LHC and ATLAS resume measurement campaign for 2024
LHC gears up the luminosity delivered to the ATLAS detector.
26.04.2024
After the end-of-year break LHC and ATLAS resume the third long measurement campaign with proton-proton collisions. Before eventually cranking up the beam energy to 14 TeV, LHC is establishing stable beams at the last year's collision energy of 13.6 TeV. The operating group of LHC is adjusting the beams in the accelerator to fit the delivered beam intensities to what the large particles detectors like ATLAS can digest. The figure below shows a snapshot of the delivered luminosity and a target quantity μ which indicates the so called pileup of collision events. In fact, the beam intensity of LHC is so high that at each collision of proton bunches in the center of the ATLAS detector on average μ interations of a proton with another proton happen.
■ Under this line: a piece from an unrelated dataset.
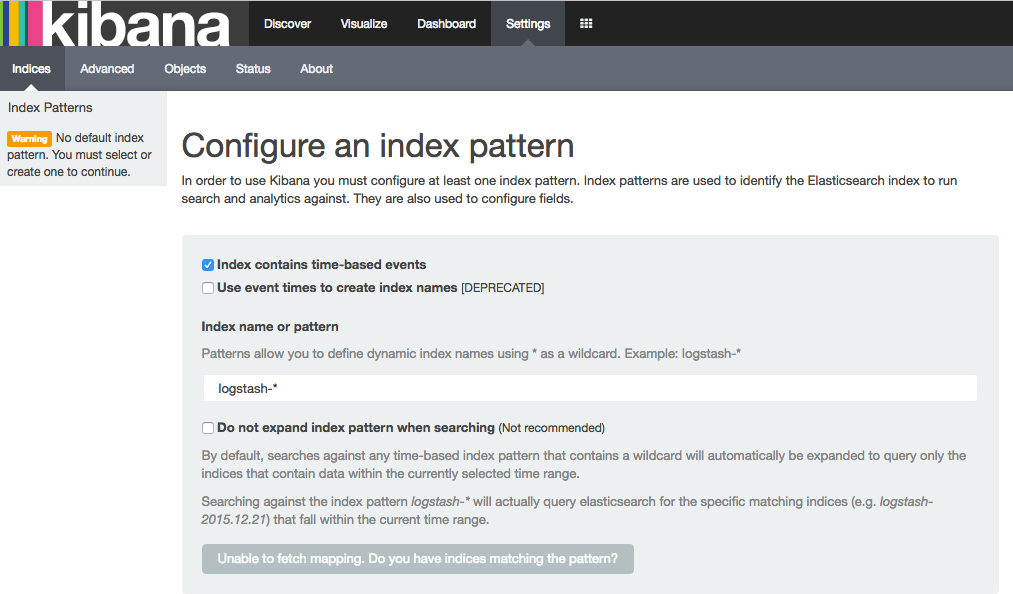
Task: Click the Kibana logo
Action: click(115, 24)
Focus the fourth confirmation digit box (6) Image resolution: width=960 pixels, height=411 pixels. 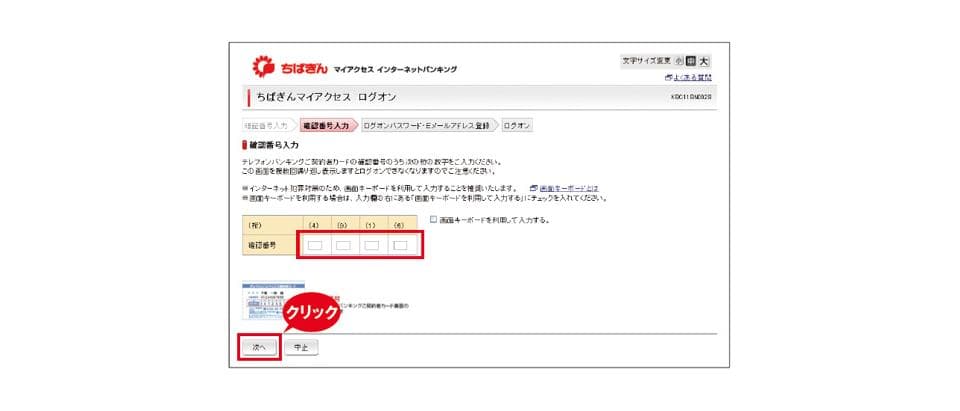[x=400, y=246]
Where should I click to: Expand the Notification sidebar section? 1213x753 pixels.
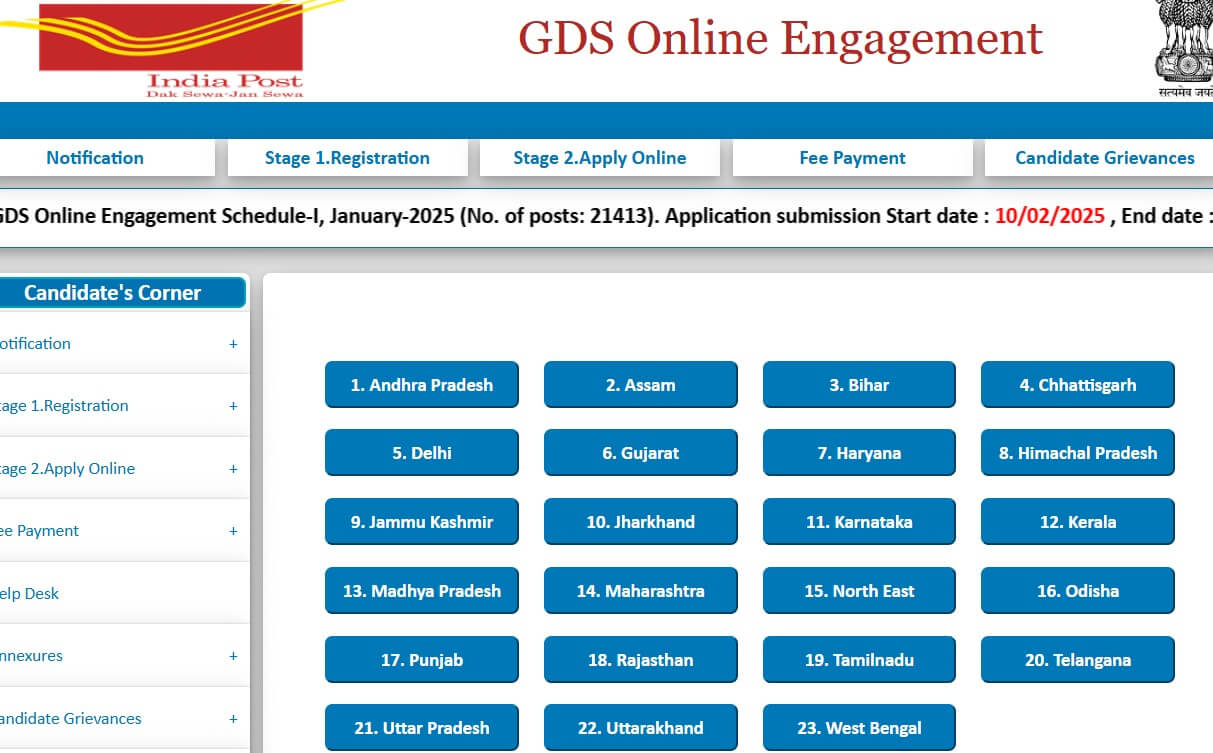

The target is currently μ=61 proton-proton interactions per bunch collision, and bunch collisions happen every 25 ns. So the current rate of proton-proton interactions in the center of the ATLAS detector is 2.44 billion per second! This is a real challenge for the particle detector but it is the price to pay if we want to find very, very rare processes involving new particles due to new physics phenomena. To manage this huge amount of interactions, a very sophisticated selection system (called trigger) is used for the ATLAS detector. The trigger filters about 1000 interactions out of the 2.44 billion per second. These 1000 events per second are recorded to disk and are analysed in the search for signatures of new particles.